L'envie de s'engager a été transmise à Marie-Laure par ses parents. « Mon père était syndicaliste. Et ma mère était engagée avec Famille rurale dans des actions pour monter un centre de loisirs, gérer une cantine scolaire... Et elle était administratrice à la MSA. »

Son fils aîné est devenu membre du bureau de son club de foot. « L'engagement ne lui fait pas peur. Il n'a pas souffert du fait que je donnais et continue de donner de mon temps et de mon énergie à des causes collectives. Mes enfants voient que l'on peut vivre des moments familiaux tout en s'engageant. »

S'exprimer sans revendiquer

Marie-Laure Bechepois insiste sur le fait qu'elle n'est pas une militante féministe. Les femmes doivent oser, mais la parité imposée n’est pas une bonne solution.

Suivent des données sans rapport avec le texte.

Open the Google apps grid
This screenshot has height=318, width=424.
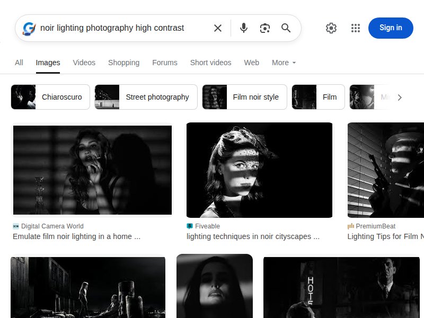[355, 28]
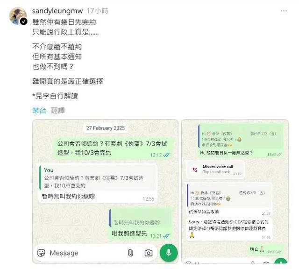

Quand elle s'est engagée pour sa commune, elle a d'abord été six ans conseillère municipale, puis elle a été sept ans élue adjointe au maire, ou plus précisément à Madame le maire. La loi sur la parité obligeait à trouver des femmes pour le conseil municipal. « J’estime qu’il y a des hommes compétents et des hommes incompétents, et que c’est pareil pour les femmes. Le problème de la parité imposée est que l’obligation de prendre un certain nombre de femmes dans le conseil a conduit à ce que certaines femmes étaient là par défaut. Elles n’avaient pas spécialement envie d’être là. Et elles ont pris la place d’hommes qui auraient été plus investis. Au final, cette obligation de parité a peut-être permis de faire avancer les choses dans la société, mais elle dessert aussi la cause des femmes quand elle aboutit à mettre des femmes peu investies à des postes de responsabilité. »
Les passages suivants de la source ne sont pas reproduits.